SWI - single layer

A single confined layer. GHB on the LHS representing an ocean bcn. WEL on the RHS representing the freshwater coming from land. One stress period is defined of perlen days and is devided into nstp time steps and only the solution at the end of the stress period is written as output. bdestombe@gmail.com

This version describes an inclined confined aquifer in the opposite direction.
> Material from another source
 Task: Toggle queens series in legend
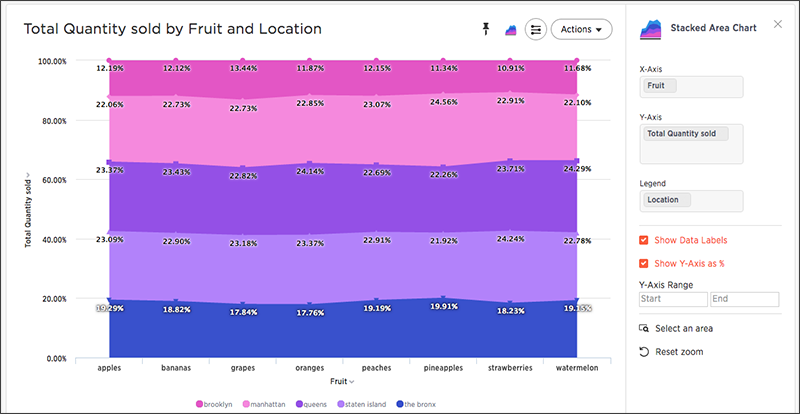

There is no interface, everything is salt. isource is 0 for the well.


In [38]:
%matplotlib inline
import os
import sys
import numpy as np
import flopy.modflow as mf
import flopy.utils as fu
import matplotlib.pyplot as plt

Paths


In [39]:
os.chdir('C:\\Users\\Bas\\Google Drive\\USGS\\FloPy\\slope1D')
sys.path.append('C:\\Users\\Bas\\Google Drive\\USGS\\FloPy\\basScript') # location of gridObj

modelname 	= 'run1swi2'
exe_name 	= 'mf2005'
workspace 	= 'data'

Model input


In [40]:
ml = mf.Modflow(modelname, exe_name=exe_name, model_ws=workspace)

Test variables


In [41]:
tscale	= 1000
nstp 	= tscale * 100 			#[]
perlen 	= tscale * 365. * 200. 	#[d]
ssz 	= 0.2 			#[]
Q 		= 0.01 	 	#[m3/d]

Discretization data


In [42]:
nlay = 1
nrow = 1
ncol = 200#4
delr = 20.#[20.,25.,30.,35.]
delc = 1.

topL = -10.
topR = -410.
botL = topL-41.

TOP  = np.linspace(topL,topR,ncol).reshape((nrow,ncol))
BOTM = np.array(botL+TOP-topL).reshape((nlay,nrow,ncol))

save_head_every=1

BCN: WEL


In [43]:
lrcQ1 = np.array([(0, 0, 199, Q)]) #LRCQ, Q[m**3/d]

BCN: GHB


In [44]:
lrchc 					= np.zeros((30, 5))
lrchc[:, [0, 1, 3, 4]] 	= [0, 0, 0., 0.8 / 2.0 * delc]
lrchc[:, 2] 			= np.arange(0, 30)

SWI2


In [45]:
zini 	= np.hstack(( topL * np.ones(24), np.arange(topL, botL, -0.5), botL * np.ones(94)))[np.newaxis, :]
isource = np.zeros((1, 200), dtype=np.int)
isource[:, :30] = -2

Model objects


In [46]:
ml = mf.Modflow(modelname, version='mf2005', exe_name=exe_name)
discret = mf.ModflowDis(ml, nrow=nrow, ncol=ncol, nlay=nlay, delr=delr, delc=delc,
                        laycbd=[0], top=TOP, botm=BOTM,
                        nper=1, perlen=perlen, nstp=nstp)														
bas = mf.ModflowBas(ml, ibound=1, strt=1.0)
bcf = mf.ModflowBcf(ml, laycon=[0], tran=[40.0])
wel = mf.ModflowWel(ml, stress_period_data={0:lrcQ1})
ghb = mf.ModflowGhb(ml, stress_period_data={0:lrchc})
swi = mf.ModflowSwi2(ml, nsrf=1, istrat=1, toeslope=0.02, tipslope=0.04, nu=[0, 0.025],
                     zeta=[zini], ssz=ssz, isource=isource, nsolver=1)
oc  = mf.ModflowOc(ml, save_head_every=nstp)
pcg = mf.ModflowPcg(ml)

In [47]:
ml.write_input() #--write the model files

Run the model


In [48]:
m = ml.run_model(silent=True, report=True)

Read the output

only one head entry and one zeta entry in binary files


In [49]:
headfile = modelname + '.hds'
hdobj = fu.HeadFile(headfile)
head = hdobj.get_data(idx=0)

In [50]:
zetafile = modelname + '.zta'
zobj = fu.CellBudgetFile(zetafile)
zeta = zobj.get_data(idx=0, text='      ZETASRF  1')[0]

Plot


In [51]:
import gridobj as grd
gr = grd.gridobj(discret)

In [52]:
fig = plt.figure()
ax = fig.add_subplot(111)
ax.plot(gr.cGr[0,:-1],TOP.squeeze(),drawstyle='steps')
ax.plot(gr.cGr[0,:-1],BOTM.squeeze(),drawstyle='steps')
ax.plot(gr.cGr[0,:-1],zini[0,:],drawstyle='steps', label='Initial')
ax.plot(gr.cGr[0,:-1],zeta[0,0,:],drawstyle='steps', label='SWI2')
ax.plot(gr.cGr[0,:-1],head[0, 0, :], label='feshw head')
ax.plot(gr.cGr[0,:-1],TOP[:,0] - 40. * (head[0, 0, :]), label='Ghyben-Herzberg')
ax.axis(gr.limLC([0.,0.,0.,50.]))
leg = ax.legend(loc='lower left', numpoints=1)
leg._drawFrame = False